There is way too much debate in this sphere.

This seems weird to say. Shouldn't we be constantly testing ideas? Well, yes of course. Aren't most of us here because we got "redpilled"—because we dared to think the unthinkable? Sure. We should always be willing to revise our ideas, always be open to challenge, always be refining and learning and growing.

But here's the thing: I'm a practical man. I run a business. Not just any business, but a dissident business. And in our day-to-day operations, we have challenges that no other business has, challenges that aren't even challenges at all for normal businesses—when they need X done, they just go out and pay someone to do it. This is not how it works when you're surrounded on all sides by people who want to shut you down. You have to worry about opsec, you have to worry about protecting customer data, you have to worry about deplatforming, you have to worry about hostile actors.
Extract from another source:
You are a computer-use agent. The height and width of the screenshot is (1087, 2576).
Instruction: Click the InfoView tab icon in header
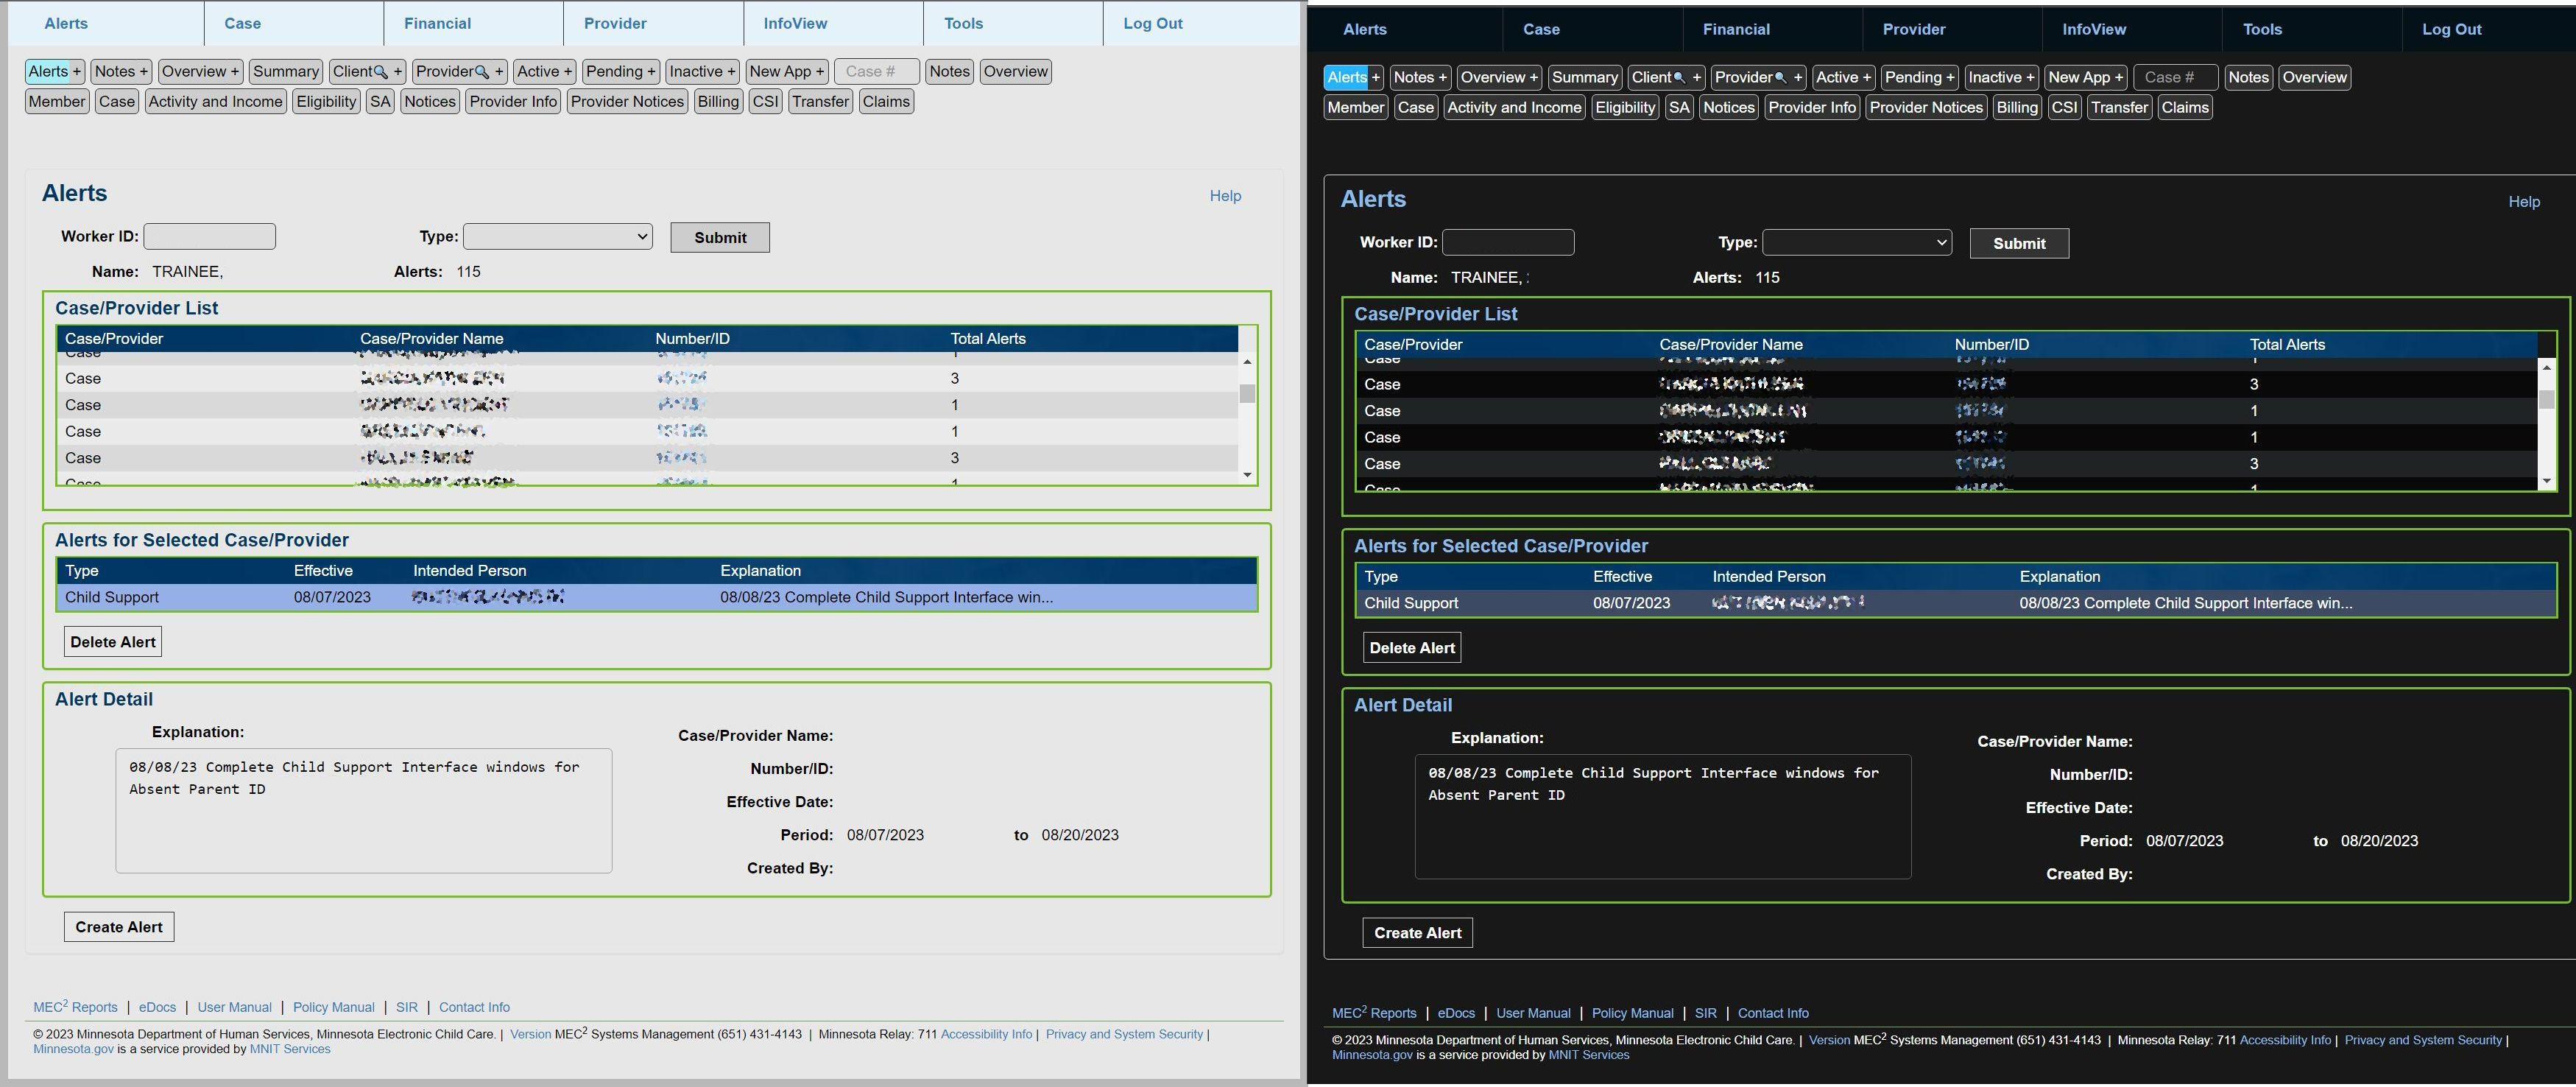[x=795, y=23]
All this adds up to where probably 80% of your day is spent on doing completely unproductive tasks dealing with these things, and not on, say, publishing books. When Imperium Press needs X done, I don't just go out and pay someone; I go through a long process of vetting and security—and after all that, we still pay.
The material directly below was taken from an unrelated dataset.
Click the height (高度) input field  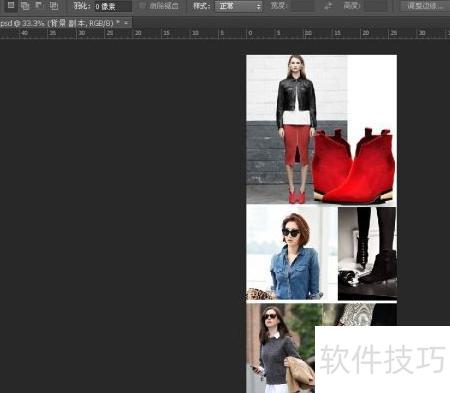(x=377, y=6)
I look across the broader dissident sphere and I see a lot of talent. I see a lot of people with skills, energy, low time-preference, drive, creativity, and fanatical devotion to our cause, to our nations, to our people. And what is most of this talent being spent on?

Debate.

We talk a lot about building parallel infrastructure, parallel institutions. Near as I can tell, the infrastructural backbone of the nationalist right (at least in the Anglosphere) consists mostly of reading groups and debate forums. That's great, but we've got enough guys who are good at having opinions. We need web designers, accountants, organizers, men who will start businesses doing unsexy work, but getting paid for it and taking pride knowing they're the foundation holding up a whole superstructure. Without that foundation, it doesn't matter whether the problem is the WEF or localized bad actors in government. We'll never be able to displace them. Every revolutionary force stood on the strength of a whole series of support networks. Debate clubs had very little to do with it.
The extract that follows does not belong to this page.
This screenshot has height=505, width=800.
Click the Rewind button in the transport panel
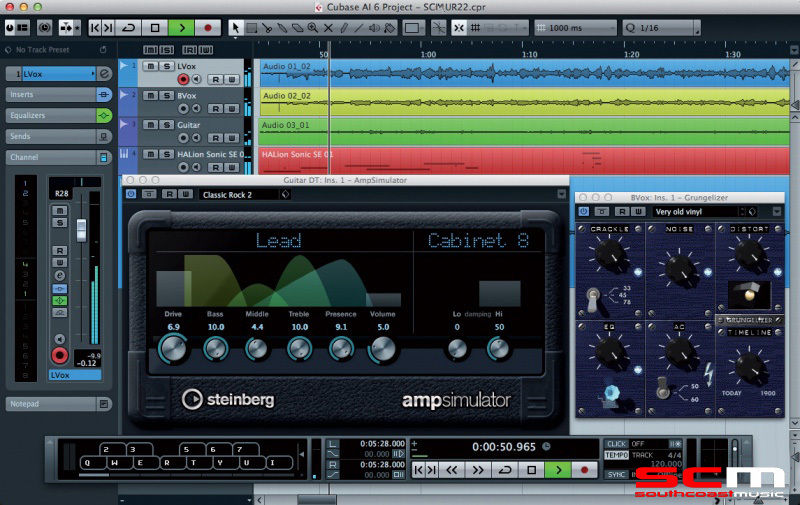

Theory is nothing without action; what's more, action almost always precedes theory. I'll leave you with a quote, and I won't tell you who said it, because as good debaters and philosophers, all that matters to us is the truth:

Old establishments are tried by their effects. If the people are happy, united, wealthy, and powerful, we presume the rest. We conclude that to be good from whence good is derived. In old establishments various correctives have been found for their aberrations from theory. Indeed, they are the results of various necessities and expediencies. They are not often constructed after any theory; theories are rather drawn from them. In them we often see the end best obtained where the means seem not perfectly reconcilable to what we may fancy was the original scheme. The means taught by experience may be better suited to political ends than those contrived in the original project. They again react upon the primitive constitution, and sometimes improve the design itself, from which they seem to have departed.